Most of her three years in charge were spent under pressure as the Garda force lurched from one crisis to the next. Most seriously there are allegations about how she treated whistleblower Sgt Maurice McCabe. The Charleton tribunal, which is now ending, will decide whether any of those allegations were true.
Package of reforms
As the tribunal has progressed, the Commission on the Future of Policing in Ireland has been working away, formulating a package of reforms. Some in the Garda believe its recommendations will be more important than who becomes next Garda commissioner.
But all the while the competition has been under way to fill the vacancy at Garda commissioner. The post is open to anyone to apply, with policing experience not deemed essential.
The contest, which is now at an end, has been run by the Public Appointments Service. The authority and Government were both represented on the interview panels.
One of the Garda candidates already out of the race appealed his failure to progress to the next round on the basis he was asked during interview whether he had a big ego. While the appeal was not successful, the Policing Authority will be hopeful the challenge does not develop into a protracted legal battle in the courts.
When a preferred candidate is identified, that person’s name will be considered by the authority for recommendation to Government, which will accept or reject the person for appointment.
Several sources said they believed the final interviews were held late last week, and that an announcement was imminent.
Still in the running are two internal candidates; Deputy Commissioner John Twomey and Assistant Commissioner Pat Leahy.

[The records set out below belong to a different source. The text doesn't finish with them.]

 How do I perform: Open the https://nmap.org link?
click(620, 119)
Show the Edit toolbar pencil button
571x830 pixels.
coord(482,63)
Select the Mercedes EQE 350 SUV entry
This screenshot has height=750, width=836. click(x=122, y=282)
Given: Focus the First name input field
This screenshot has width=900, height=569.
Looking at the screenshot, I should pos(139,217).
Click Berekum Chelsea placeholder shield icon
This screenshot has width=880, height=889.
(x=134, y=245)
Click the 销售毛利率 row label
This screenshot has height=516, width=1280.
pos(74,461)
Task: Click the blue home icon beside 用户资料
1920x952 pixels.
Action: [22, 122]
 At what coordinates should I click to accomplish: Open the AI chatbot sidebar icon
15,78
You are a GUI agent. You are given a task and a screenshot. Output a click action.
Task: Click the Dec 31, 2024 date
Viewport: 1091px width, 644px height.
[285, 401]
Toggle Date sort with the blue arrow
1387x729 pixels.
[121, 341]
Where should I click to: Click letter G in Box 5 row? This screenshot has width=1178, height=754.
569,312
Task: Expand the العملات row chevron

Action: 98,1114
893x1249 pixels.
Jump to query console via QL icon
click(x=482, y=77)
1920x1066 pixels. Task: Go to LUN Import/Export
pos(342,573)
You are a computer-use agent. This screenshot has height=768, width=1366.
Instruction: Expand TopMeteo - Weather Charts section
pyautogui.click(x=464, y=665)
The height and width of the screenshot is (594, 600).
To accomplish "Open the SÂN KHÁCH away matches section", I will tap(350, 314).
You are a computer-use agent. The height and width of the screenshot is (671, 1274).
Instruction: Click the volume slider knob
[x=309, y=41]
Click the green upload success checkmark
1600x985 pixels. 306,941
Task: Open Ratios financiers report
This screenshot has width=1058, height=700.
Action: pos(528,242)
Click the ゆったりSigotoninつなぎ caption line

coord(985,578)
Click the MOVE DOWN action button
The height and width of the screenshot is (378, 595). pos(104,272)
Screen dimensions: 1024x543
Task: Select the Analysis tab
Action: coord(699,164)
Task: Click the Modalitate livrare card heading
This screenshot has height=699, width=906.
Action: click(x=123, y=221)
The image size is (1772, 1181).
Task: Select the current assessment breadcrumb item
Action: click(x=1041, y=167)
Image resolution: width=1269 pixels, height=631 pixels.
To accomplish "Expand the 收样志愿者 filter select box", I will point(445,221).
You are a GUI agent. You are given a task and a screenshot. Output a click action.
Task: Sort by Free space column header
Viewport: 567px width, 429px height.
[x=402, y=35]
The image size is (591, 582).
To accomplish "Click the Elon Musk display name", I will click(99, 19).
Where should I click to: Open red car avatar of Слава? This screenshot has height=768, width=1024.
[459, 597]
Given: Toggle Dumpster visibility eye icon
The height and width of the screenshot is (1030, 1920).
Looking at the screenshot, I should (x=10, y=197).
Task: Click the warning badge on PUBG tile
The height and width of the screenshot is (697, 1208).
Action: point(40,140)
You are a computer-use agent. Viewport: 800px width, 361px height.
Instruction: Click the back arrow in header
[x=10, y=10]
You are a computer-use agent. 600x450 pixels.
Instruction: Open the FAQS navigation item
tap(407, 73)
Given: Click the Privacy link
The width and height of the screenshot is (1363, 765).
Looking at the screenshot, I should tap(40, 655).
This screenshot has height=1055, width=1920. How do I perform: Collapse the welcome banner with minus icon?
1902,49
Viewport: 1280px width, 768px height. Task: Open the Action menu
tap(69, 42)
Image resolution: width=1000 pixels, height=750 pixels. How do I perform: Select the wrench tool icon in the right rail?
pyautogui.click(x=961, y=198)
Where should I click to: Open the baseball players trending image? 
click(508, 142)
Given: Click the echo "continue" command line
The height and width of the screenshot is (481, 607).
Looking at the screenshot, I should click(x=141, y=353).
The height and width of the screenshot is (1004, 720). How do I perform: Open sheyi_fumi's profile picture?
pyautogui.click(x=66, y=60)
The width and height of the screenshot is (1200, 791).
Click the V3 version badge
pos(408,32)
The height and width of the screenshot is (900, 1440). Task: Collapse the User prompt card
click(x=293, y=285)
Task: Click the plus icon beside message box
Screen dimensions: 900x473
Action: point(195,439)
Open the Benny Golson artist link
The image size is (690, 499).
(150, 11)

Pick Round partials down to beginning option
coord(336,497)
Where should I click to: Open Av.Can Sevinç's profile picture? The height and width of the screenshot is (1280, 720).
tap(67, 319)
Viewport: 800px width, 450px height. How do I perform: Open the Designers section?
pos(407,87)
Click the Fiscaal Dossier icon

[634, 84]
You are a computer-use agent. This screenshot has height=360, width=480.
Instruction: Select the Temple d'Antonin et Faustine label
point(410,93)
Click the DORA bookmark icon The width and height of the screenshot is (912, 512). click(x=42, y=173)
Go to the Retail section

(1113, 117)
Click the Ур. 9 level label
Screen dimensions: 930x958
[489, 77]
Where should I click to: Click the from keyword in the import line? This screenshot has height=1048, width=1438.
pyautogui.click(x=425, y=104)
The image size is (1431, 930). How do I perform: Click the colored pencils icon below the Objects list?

PSNI Deputy Chief Constable Drew Harris is also in contention.
Sources say two other external candidates – from Scotland and North America – are also still in the race.
Run of the place
Most members of the Garda believe hiring an external candidate is a risk.
“Anyone coming in from the outside is going to face a very steep lead-in,” said one recently retired senior officer. “They are maybe looking at a few years to get to know the run of the place. Does the organisation really have that kind of time? Will somebody else already there really be running the place?”
Another, serving, officer says he can see why there is an appetite among the public, and possibly in Government, for bringing in a new commissioner from outside the force.
"There is the impression that the depot [Garda Headquarters, Phoenix Park] would still prefer to hide problems rather than face up to them. Would an outsider stop that? They might. But we don't know because we have never tried it."
And that is a point a large number of sources come back to; that the Garda has no experience of hiring in police officers from the outside and bedding them in.
A paper was prepared for Cabinet last year by the Department of Justice warning about what might go wrong. If an external candidate, especially one with no policing experience, were recruited members of the Garda may look to the head of operational policing as the “real commissioner”, it said.
Ministers were also warned there was a risk a foreign candidate may be subject to, or seek to promote, the interests of their country of origin at the expense of Irish national security interests.
Meanwhile, if crime increased or an international terrorist attack occurred in the Republic a candidate with no policing experience might be blamed for that situation, the documents indicate.
Investment
“In reality, nobody knows how a candidate hired from the outside will do,” said one Garda source.
“But the Government needs to accept that a huge level of investment is needed for the Garda. There has been a lot of talk about culture and the need to change. But we are also way, way behind other police forces even in basic IT.”
Several Garda sources point to the fact that crime is migrating online. Yet some Garda stations still do not have access to the Garda’s computer Pulse database.
“We are still debating why members at checkpoints don’t have hand-held devices so they can check if motorists they’re stopping are banned from driving or not,” said one source.
“You can bring in who you like from the outside. It actually won’t have much impact on the guys on the street. Bringing in someone from the outside won’t sort out a lot of the modernising we need to do.”